More heated media prepping tomorrow

Maybe some folk scan listen in on this and take notes.

PRESS ADVISORY: LEADING SCIENTISTS TO DISCUSS CLIMATE CHANGE, HEAT WAVES AND WILDFIRES

WHAT: As a heat wave sweeps across much of the country and wildfires rage in the West, many are wondering about the connection between these types of extreme weather events and climate change. Climate Communication has put together Heat Waves and Climate Change, a summary of the latest peer-reviewed literature on climate change and the recent increase in temperatures — a contributing factor to wildfires. Panelists on this call will discuss how climate change contributes to the extreme weather events unfolding now, their public health impacts and how similar risks could multiply in the future.

WHEN: Thursday, June 28, 11 a.m. Eastern Time

To call in and listen only, dial 1-855-244-8681. The event number is 660 341 332.

**Exercises**
A. Reproduce the press advisory starting with "Maybe some folk" and going on through "660 341 332.", renaming "Panelists" to "Experts".
B. According to the press advisory, on what day and at what time does the call take place?
C. Pick up the press advisory on heat waves and climate change right after its final sentence and keep writing.

**Data segment**
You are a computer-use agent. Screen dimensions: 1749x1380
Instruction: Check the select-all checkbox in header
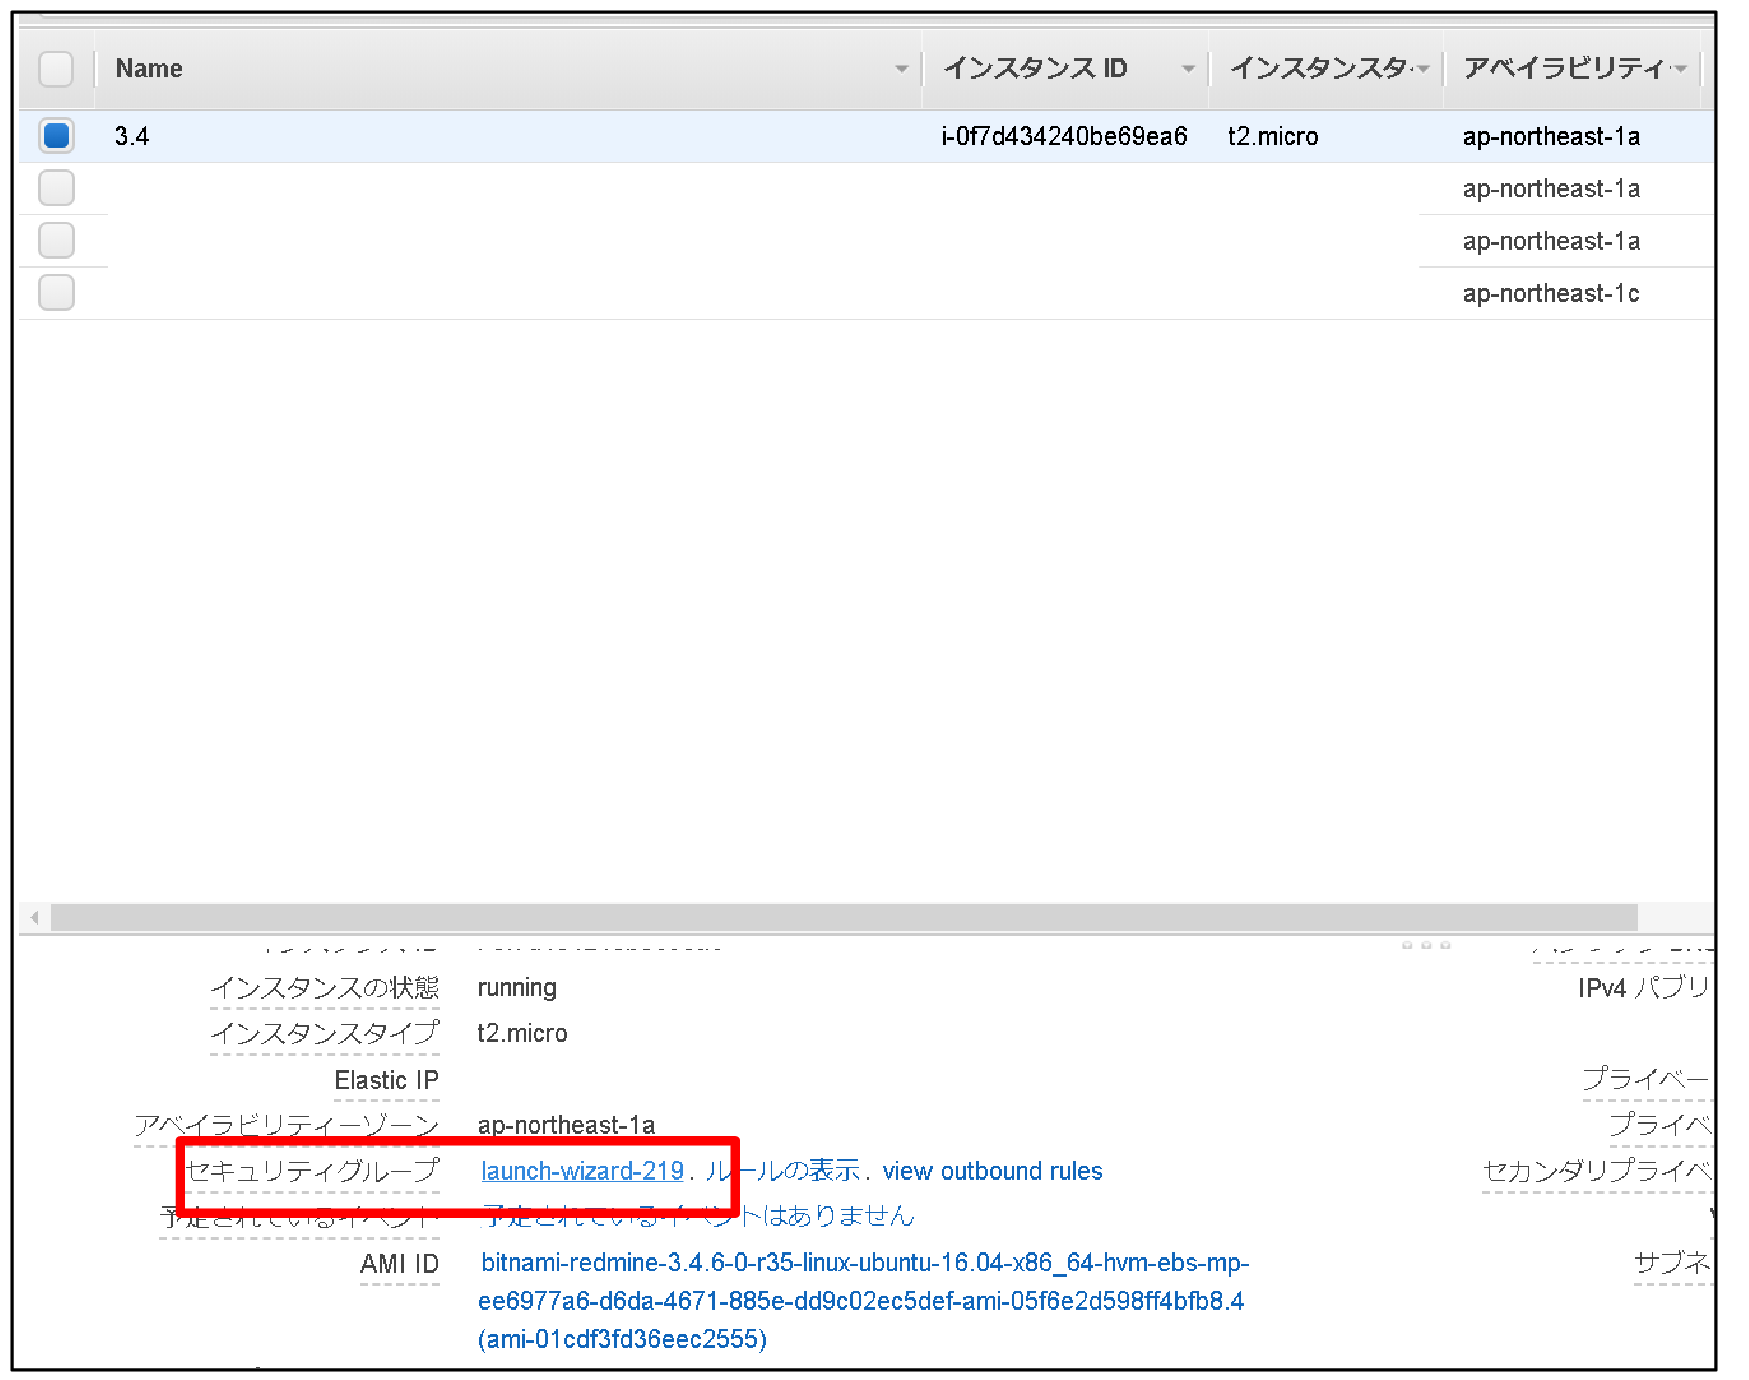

**Answers for this exercise**
A.
Maybe some folk scan listen in on this and take notes.

PRESS ADVISORY: LEADING SCIENTISTS TO DISCUSS CLIMATE CHANGE, HEAT WAVES AND WILDFIRES

WHAT: As a heat wave sweeps across much of the country and wildfires rage in the West, many are wondering about the connection between these types of extreme weather events and climate change. Climate Communication has put together Heat Waves and Climate Change, a summary of the latest peer-reviewed literature on climate change and the recent increase in temperatures — a contributing factor to wildfires. Experts on this call will discuss how climate change contributes to the extreme weather events unfolding now, their public health impacts and how similar risks could multiply in the future.

WHEN: Thursday, June 28, 11 a.m. Eastern Time

To call in and listen only, dial 1-855-244-8681. The event number is 660 341 332.

B. Thursday, June 28, at 11 a.m. Eastern Time.

C.
WHO:

Dr. Steven Running — Director, Numerical Terradynamic Simulation Group, Dept. of Ecosystem Sciences, University of Montana

Dr. Howard Frumkin — Dean, School of Public Health, Professor, Environmental and Occupational Health Sciences, University of Washington

Dr. Michael Oppenheimer — Albert G. Milbank Professor of Geosciences and International Affairs in the Woodrow Wilson School and the Department of Geosciences at Princeton University.

Susan Joy Hassol, Director at Climate Communication, will moderate the panel

Some facts from Heat Waves and Climate Change, which will be available tomorrow:

  • Since 1950 the number of heat waves worldwide has increased, and heat waves have become longer
  • In the past several years, the global area hit by extremely unusual hot temperatures has increased 50-fold
  • In the U.S., new record high temperatures now regularly outnumber new record lows by a ratio of 2:1; In 2012, the ratio for the year (through June 26) stands at more than 9:1.
  • In the U.S., the rise in heat-trapping gases in the atmosphere has increased the probability of record-breaking temperatures 15-fold
  • If we continue business as usual, the same summertime temperatures that ranked among the top 5% in 1950–1979 will occur at least 70% of the time by 2035–2064 in the U.S.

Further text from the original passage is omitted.